I compare every project to a space shuttle mission. It may seem a bit of a stretch, but the same laws of physics apply. The shuttle used 2 million pounds of solid fuel and 500,000 gallons of liquid fuel in less than 9 minutes to reach orbit. Guess how much it used for the rest of a mission—less than 300,000 gallons. The momentum from liftoff and the gravitational pull of the Earth kept it in orbit for days or even weeks.
That’s the kind of start winners know they need to make a successful trip to any destination. The further away the goal or the more complicated the journey, the truer this is.
As the first 10% goes, so goes the project.
If the first 10% is defined by fits and starts, slow progress, low commitment or enthusiasm, the entire project will play out in the same way. Eventually, the project will peter out, the goal will never be achieved, and you will never see a return on your investment of effort, time, and maybe money.
If instead, the first 10% helps you successfully break gravity and build necessary momentum, you will dramatically increase your odds of completing the project and hitting your goal. Which is why you have to be deadly serious about the launch. The success of the entire project depends on it.
Here are 5 things you can do to control that 10% and create the best launch possible for any project.
Ask one more time, “Is this something I am determined to do?”
Give yourself one more chance to bail out. Once you start, you won’t have the option of making a half-hearted effort—unless you’re happy to throw away the invested time, money, and resources. This project has to be a priority. You have to plan to give it everything you’ve got. “Just do it” isn’t good enough to succeed.
Decide whether or not this is something you can do, something you should do, something you want to do, even something you have to do. If none of those apply, don’t do it. If they do apply, commit and don’t look back.
Overdo—commit more hours and resources than you think you’ll need.
Study after study has shown that many, many projects fail because they were never given the resources they needed to take off and succeed.
You—or your team or your company—have a limited number of man-hours, money, or other resources you can apply to projects, initiatives, endeavors. If you want to guarantee that the first 10% of the project happens, double your estimates for what you’ll need. The worst that could happen is that you accomplish the first 20% in less time and under budget.
Give yourself a margin of error by developing a plan, from the start, that allows you to finish the first 10% well ahead of your absolute deadline. There is a high likelihood that at some point, surprises will pop up and delay you. Getting the first 10% accomplished as fast as possible is crucial to building momentum.The faster you go, the more likely it is that you will succeed. It’s hard for problems to hit a moving target. Click To Tweet
Identify your vulnerabilities.
We launch into anything new with two common mindsets: self-doubt or excessive optimism. Both result in a faulty start that leads to bad outcomes. Here’s the solution.
Don’t hide from your vulnerabilities, sticking your head in the sand. On the other hand, don’t go too far the other way and bury yourself in your vulnerabilities, letting them overwhelm you into half-hearted commitment and action.
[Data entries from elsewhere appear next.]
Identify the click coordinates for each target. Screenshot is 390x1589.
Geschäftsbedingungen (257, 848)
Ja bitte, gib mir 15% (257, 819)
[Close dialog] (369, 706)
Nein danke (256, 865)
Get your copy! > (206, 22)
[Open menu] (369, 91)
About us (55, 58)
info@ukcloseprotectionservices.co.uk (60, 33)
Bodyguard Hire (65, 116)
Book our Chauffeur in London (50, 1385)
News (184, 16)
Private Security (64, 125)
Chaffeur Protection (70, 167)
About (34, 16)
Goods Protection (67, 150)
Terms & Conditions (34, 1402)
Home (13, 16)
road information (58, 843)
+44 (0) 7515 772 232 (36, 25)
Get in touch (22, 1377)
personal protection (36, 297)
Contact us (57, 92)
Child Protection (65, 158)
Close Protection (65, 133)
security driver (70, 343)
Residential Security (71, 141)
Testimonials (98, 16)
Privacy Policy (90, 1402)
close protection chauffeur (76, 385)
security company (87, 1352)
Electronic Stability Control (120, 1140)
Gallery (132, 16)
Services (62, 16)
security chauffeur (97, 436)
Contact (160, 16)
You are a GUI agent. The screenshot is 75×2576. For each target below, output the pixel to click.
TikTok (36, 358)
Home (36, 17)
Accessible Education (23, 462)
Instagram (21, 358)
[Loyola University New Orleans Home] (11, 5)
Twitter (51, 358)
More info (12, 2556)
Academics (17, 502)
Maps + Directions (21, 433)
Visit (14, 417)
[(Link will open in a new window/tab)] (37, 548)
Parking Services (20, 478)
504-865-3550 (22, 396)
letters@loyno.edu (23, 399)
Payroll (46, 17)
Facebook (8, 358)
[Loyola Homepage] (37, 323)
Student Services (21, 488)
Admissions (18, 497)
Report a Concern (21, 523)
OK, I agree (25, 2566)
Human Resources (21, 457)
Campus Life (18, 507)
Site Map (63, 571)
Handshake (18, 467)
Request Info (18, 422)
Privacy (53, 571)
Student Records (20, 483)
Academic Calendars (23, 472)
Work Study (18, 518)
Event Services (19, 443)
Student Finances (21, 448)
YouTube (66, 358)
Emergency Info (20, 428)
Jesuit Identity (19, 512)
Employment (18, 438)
Instead, be clear-eyed and proactive. What are the major hurdles you will have to overcome? What are the key deliverables that are most at risk, and why? How resistant are people to the necessary change that comes along with this project? How are you going to help them shift?
Be specific to prepare yourself for potential pitfalls.
Inventory your emergency resources.
It is highly likely that you will face hurdles in the first 10% of a project that can throw everything off track. A partner fails to deliver by a drop-dead date. A key team member leaves. A piece of the project turns out to be far more complicated or time consuming than you could have anticipated. A source of support or mentoring disappears. It affects you more than you think it might because you haven’t had a chance to build momentum yet.
When that happens, you need backup, emergency resources. Protect yourself: create an inventory of “In Case of Emergency Break Glass” resources available to you.
What do they look like? People who could help out in pinch, experts you could call on for a quick consult to help you resolve a problem, or even some extra cash.
Having these resources identified in advance gives you reserve strength and can save time and stress if surprises strike.
Set big daily and weekly goals.
Any project plan should include a handful of big milestones and regular monthly goals or checkpoints. If you’ve read a few of my posts, you also believe in the power of weekly goals when you’re trying to accomplish anything important, especially with a team.
But in the first 10% of a project, weekly goals are even more critical. And for many projects you should break it down even further into daily activity goals. You need an activity blitz to generate momentum.
You can’t leave anything to chance. You are building new patterns of work. You are overcoming friction. You, and your team if it’s a team project, need to shift in order to make the project a priority. And you need to track your progress so that you know whether or not this is happening.
Don’t take the first 10% for granted. Be organized, get it done, get your project off to a solid start.
The payoff when we are rigorous, even maniacal, about the first 10% of a project is that we build the momentum we need to carry us over all the bumps and hurdles to come as the project continues.
Give yourself the gift of a powerful launch.